### EXERCISE TEXT
--- START ---

Ross Ulbricht was sentenced to two life sentences plus 40 years for the so-called crime of creating and operating Silk Road, a website that facilitated anonymous transactions. Among the goods allegedly traded there were cannabis and other drugs. The U.S Supreme Court refused to hear Ulbricht’s appeal in June, which leaves only one route to liberty for Ulbricht: a presidential pardon. At its national convention last month, the Libertarian Party unanimously passed a resolution that said, “Resolved: The Libertarian Party calls upon President Trump to issue a full pardon for Ross Ulbricht!”
Ulbricht’s mother, Lyn Ulbricht, is leading a petition drive at FreeRoss.org calling for that pardon. As of this writing, 47,830 people have signed the petition.
At the time of Ulbricht’s trial in 2015, Libertarian National Committee Chair Nicholas Sarwark issued a statement calling for all charges to be dismissed:
Silk Road is a website that allows its users to maintain their privacy while trading goods and services by using Tor, an open network that protects anonymity, and the digital currency Bitcoin for payment.
Because the site is alleged to accommodate the buying and selling of illegal drugs, prosecutors have charged Ulbricht with a slew of crimes: narcotics trafficking, computer hacking, money laundering, engaging in a criminal enterprise, and conspiracy to traffic in fraudulent IDs.
The prosecution has failed to identify a single victim of any of the alleged offenses.
This trial grossly oversteps the bounds of a properly limited government: one that protects the lives, liberty and property of its citizens against perpetrators who would do them harm – and no more.
The perpetrators in this case are the FBI, which shut down Silk Road and may have illegally hacked the site, and New York prosecutors involved in this case.
Their immediate target is Ross Ulbricht. Their ultimate target is every American whose rights are threatened by this attempt to expand government control over the Internet and to violate individual liberties.
To be clear, Silk Road specifically prohibited from the site anything involuntary, anything that created victims or that used force. This meant that selling stolen goods, child pornography, violent services, and anything similar were specifically banned. Ulbricht’s prosecutors never produced any victims of Silk Road or of Ross Ulbricht.
The government prosecution violated Ulbricht’s First Amendment rights to run a website and his Fourth Amendment rights to remain secure from unwarranted searches, which were probably conducted by the National Security Agency. The prosecutors probably tainted the judge and jury pools by publicizing allegations that Ulbricht had solicited contract killers — flimsy charges at best, for which Ulbricht was never even indicted. After two of the government’s star witnesses were no longer needed by the prosecution, they were convicted of corruption. DEA Agent Carl Mark Force was sentenced to six and a half years. Secret Service and NSA Agent Shaun Bridges was sentenced to six years and had his sentence extended for two more years when he tried to launder 1,606 bitcoins allegedly stolen from Silk Road.

--- END ---

### INPUT DATA
--- START ---

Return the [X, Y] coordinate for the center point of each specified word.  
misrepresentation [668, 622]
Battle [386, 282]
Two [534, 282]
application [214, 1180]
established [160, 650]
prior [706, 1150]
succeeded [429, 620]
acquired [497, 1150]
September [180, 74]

--- END ---

### WORK TASK 1
According to the Ross Ulbricht article, how many people had signed the petition at FreeRoss.org at the time of writing?
### WORK TASK 2
List every crime that, according to the Ross Ulbricht article, prosecutors charged Ulbricht with.
### WORK TASK 3
Write the next passage of the Ross Ulbricht article, starting after its final sentence.
The material plays no part in this work.

### ANSWER SECTION 1
47,830 people had signed the petition.

### ANSWER SECTION 2
- Narcotics trafficking
- Computer hacking
- Money laundering
- Engaging in a criminal enterprise
- Conspiracy to traffic in fraudulent IDs

### ANSWER SECTION 3
Force and Bridges had arrested Curtis Green, a Silk Road administrator. During Green’s interrogation, they obtained his passwords and used them to loot bitcoin funds from the accounts of Silk Road vendors. They then duped “Dread Pirate Roberts,” Ulbricht’s alleged alias, into believing that Green had stolen the coins. Posing as cartel members, they then offered to get the bitcoin back. Force pretended to “catch and kill” Green, but Green was not killed. No bitcoins were recovered. That was the slender thread on which the government’s “murder for hire” allegations rested.
“Ross Ulbricht got a raw deal,” Green tweeted following after Ulbricht’s conviction. “There is so much more to the Silk Road story than people know, and I can’t yet talk about. I don’t believe Ross is dangerous or that it’s in his character to order a hit on anyone. He should never have gotten that horrible sentence. #FreeRoss”
Libertarians were in favor of decriminalizing marijuana long before marijuana was so widely accepted. Libertarians think bitcoin is a tremendous financial and technological innovation, and are against its criminalization. The Libertarian Party gladly accepts bitcoin political donations on behalf of the hundreds of Libertarians running for local, state, and federal office this year — all of whom will defend your right to trade freely with others in the currency of your choice.
“In any moral sense of the word, Ulbricht is not guilty of any crime,” Sarwark said. “Hosting a website where adults can buy and sell drugs should not be a crime. No one is involuntarily harmed or defrauded. Making trade in drugs illegal is the real crime against human nature. It’s a crime of politicians against the people. Using bitcoin as a currency is not a crime. Devaluing the dollar at the Federal Reserve’s target inflation rate of 2 percent, on the other hand, leads to a loss of 18 percent in the value of your savings over 10 years. That’s a crime, another crime of politicians against the people.”